• [Short task] Rewrite the data from the line with "The width and height of the screenshot is (750, 412)." to the line with "[x=1012, y=50]", changing "dropdown" to "menu" and leaving everything else in those lines as it is.
------
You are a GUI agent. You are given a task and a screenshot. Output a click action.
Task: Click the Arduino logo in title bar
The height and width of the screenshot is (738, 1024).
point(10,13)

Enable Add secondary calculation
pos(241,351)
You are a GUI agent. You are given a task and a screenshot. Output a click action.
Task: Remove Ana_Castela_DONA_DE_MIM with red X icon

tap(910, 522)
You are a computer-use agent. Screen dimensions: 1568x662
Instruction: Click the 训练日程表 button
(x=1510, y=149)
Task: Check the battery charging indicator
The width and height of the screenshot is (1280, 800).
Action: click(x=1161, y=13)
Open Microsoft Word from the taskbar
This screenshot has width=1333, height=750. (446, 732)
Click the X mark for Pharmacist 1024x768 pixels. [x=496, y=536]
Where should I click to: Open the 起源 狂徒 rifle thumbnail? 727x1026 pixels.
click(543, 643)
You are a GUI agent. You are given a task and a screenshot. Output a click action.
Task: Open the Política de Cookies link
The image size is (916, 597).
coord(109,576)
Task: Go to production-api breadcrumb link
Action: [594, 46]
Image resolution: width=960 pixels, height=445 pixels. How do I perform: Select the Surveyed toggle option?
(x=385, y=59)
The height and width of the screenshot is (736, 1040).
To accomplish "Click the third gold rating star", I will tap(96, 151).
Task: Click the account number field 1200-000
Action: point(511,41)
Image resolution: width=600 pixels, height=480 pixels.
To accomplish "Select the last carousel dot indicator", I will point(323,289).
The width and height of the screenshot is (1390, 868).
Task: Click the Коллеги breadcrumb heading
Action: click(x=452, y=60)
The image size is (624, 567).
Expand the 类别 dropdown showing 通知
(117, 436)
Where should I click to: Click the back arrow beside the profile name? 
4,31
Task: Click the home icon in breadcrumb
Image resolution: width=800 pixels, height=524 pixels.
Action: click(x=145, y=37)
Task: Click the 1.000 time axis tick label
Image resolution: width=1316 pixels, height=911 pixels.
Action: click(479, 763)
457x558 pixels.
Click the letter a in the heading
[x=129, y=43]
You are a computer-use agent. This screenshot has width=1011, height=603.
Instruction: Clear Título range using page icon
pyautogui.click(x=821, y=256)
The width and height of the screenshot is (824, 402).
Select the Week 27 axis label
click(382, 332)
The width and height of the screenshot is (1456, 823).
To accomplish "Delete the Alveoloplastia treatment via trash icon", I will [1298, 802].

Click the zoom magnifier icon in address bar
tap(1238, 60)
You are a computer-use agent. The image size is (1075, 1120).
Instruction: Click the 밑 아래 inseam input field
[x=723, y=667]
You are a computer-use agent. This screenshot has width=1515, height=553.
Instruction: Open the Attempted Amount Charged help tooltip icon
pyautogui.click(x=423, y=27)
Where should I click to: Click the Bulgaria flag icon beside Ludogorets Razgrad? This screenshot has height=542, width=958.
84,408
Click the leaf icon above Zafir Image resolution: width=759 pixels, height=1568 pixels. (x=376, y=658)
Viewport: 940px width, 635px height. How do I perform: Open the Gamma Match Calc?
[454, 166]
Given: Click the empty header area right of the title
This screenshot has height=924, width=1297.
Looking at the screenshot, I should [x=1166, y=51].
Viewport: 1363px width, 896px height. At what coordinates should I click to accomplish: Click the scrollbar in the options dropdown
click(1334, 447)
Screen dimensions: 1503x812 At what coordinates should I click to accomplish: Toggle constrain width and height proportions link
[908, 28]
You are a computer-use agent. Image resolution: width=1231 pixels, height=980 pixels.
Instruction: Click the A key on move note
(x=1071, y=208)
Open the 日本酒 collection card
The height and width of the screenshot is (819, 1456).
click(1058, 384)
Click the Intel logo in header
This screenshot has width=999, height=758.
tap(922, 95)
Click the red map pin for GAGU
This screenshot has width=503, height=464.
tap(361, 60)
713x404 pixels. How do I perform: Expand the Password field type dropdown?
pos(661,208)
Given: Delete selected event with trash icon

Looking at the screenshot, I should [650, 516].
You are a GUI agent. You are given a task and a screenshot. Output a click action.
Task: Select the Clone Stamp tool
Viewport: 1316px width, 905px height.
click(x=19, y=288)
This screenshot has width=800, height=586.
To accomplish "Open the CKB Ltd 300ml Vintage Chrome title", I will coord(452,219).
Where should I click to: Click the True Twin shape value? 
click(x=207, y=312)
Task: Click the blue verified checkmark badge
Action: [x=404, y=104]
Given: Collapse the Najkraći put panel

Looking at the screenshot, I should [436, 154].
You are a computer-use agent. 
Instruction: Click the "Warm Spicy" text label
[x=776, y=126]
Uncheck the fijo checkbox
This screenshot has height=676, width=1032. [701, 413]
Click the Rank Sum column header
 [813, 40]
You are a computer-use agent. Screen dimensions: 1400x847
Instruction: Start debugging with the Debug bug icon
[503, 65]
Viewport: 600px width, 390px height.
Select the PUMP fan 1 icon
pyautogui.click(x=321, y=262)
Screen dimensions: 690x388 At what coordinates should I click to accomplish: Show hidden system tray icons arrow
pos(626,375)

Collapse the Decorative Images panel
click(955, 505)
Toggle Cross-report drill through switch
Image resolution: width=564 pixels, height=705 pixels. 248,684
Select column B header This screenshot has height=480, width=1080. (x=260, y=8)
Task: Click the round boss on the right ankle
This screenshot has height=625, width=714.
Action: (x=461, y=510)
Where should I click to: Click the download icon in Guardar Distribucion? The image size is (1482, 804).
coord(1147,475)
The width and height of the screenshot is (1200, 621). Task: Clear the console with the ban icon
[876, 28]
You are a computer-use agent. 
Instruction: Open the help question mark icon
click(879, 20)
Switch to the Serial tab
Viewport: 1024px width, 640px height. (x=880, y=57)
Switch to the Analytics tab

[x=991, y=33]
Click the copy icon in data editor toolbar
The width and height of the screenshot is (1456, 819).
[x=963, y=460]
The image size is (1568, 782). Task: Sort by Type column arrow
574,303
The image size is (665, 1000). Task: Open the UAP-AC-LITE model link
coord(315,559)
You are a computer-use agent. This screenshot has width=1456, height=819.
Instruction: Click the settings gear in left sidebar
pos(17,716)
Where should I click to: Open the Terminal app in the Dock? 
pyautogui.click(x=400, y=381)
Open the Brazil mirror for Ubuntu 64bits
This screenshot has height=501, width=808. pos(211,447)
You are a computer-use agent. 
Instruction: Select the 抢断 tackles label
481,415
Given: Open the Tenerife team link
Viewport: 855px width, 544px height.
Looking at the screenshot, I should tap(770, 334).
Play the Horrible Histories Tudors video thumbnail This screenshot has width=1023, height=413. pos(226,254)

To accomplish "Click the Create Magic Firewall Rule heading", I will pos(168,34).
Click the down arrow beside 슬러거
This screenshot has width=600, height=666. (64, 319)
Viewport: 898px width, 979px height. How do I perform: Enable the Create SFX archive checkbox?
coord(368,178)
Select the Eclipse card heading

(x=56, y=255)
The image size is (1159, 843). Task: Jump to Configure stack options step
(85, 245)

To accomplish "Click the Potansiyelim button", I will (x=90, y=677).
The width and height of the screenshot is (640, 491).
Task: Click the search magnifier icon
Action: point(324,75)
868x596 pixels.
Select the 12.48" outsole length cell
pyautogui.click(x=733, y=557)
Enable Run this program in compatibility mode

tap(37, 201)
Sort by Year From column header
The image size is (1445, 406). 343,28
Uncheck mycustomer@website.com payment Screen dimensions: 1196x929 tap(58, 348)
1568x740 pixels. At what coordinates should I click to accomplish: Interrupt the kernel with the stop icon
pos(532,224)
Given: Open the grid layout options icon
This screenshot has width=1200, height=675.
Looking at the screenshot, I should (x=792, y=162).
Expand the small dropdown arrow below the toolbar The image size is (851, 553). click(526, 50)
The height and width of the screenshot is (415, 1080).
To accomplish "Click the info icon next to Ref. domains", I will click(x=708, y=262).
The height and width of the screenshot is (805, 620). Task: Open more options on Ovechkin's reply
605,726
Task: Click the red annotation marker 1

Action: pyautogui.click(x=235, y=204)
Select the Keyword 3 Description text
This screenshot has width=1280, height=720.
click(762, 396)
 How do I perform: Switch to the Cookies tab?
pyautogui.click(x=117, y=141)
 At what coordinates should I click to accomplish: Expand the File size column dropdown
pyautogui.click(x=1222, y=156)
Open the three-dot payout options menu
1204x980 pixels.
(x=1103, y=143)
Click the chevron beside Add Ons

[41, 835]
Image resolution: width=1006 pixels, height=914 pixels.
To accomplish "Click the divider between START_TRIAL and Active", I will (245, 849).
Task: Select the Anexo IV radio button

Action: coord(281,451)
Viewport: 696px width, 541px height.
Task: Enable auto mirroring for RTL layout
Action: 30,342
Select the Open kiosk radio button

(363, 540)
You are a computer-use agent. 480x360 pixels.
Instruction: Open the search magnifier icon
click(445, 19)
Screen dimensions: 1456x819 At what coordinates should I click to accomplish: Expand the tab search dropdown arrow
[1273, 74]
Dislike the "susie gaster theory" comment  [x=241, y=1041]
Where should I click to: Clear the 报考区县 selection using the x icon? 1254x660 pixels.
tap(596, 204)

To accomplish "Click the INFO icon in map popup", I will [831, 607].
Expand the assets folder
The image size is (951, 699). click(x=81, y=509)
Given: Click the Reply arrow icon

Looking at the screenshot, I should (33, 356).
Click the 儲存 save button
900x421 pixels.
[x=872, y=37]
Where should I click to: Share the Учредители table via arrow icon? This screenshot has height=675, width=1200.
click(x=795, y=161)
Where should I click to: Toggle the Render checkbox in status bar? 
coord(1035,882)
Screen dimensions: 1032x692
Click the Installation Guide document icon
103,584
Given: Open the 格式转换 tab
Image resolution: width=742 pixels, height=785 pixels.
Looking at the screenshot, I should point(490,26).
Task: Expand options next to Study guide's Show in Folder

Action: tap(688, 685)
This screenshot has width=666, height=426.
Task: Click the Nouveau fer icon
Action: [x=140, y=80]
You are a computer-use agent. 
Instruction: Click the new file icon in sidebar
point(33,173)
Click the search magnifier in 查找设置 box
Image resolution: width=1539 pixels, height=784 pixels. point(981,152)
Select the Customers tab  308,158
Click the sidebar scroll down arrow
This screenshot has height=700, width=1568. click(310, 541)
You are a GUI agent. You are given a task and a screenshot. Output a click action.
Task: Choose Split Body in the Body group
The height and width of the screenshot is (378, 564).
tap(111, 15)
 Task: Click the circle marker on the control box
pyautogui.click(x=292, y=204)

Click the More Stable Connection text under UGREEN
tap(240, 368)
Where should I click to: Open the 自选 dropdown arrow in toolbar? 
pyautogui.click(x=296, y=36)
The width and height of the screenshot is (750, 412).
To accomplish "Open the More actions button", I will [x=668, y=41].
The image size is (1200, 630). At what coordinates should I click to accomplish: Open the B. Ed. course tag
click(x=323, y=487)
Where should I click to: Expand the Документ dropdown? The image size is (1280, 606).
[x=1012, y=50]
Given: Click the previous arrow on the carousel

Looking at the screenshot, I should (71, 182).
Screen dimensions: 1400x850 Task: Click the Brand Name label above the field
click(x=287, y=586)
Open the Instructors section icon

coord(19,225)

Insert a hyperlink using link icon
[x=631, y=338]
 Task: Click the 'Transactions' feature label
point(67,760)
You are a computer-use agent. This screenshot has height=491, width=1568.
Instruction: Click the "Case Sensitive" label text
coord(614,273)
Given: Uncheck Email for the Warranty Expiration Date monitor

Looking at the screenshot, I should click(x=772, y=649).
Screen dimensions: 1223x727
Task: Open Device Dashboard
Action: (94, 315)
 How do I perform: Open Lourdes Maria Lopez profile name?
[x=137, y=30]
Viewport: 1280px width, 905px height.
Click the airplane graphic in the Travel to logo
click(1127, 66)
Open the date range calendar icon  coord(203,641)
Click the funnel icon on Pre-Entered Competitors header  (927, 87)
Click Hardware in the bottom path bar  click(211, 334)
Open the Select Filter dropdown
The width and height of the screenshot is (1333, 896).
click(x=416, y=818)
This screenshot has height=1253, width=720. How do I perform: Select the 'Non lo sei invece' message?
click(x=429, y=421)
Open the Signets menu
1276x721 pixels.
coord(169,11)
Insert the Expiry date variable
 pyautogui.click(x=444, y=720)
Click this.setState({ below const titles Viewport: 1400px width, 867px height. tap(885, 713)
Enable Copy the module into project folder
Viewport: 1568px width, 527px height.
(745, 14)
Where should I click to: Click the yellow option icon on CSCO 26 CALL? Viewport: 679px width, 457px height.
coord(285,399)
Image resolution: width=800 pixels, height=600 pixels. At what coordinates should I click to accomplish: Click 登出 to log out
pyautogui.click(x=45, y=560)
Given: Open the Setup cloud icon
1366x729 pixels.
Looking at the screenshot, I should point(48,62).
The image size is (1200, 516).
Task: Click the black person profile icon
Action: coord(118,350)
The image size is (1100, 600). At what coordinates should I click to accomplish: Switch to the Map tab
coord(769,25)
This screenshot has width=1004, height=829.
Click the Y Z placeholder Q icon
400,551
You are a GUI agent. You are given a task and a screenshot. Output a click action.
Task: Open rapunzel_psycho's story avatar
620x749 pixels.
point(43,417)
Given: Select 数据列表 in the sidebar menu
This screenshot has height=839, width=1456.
------
• [Response for this exercise]
The width and height of the screenshot is (750, 412).
To accomplish "Open the More actions button", I will [x=668, y=41].
The image size is (1200, 630). At what coordinates should I click to accomplish: Open the B. Ed. course tag
click(x=323, y=487)
Where should I click to: Expand the Документ menu? The image size is (1280, 606).
[x=1012, y=50]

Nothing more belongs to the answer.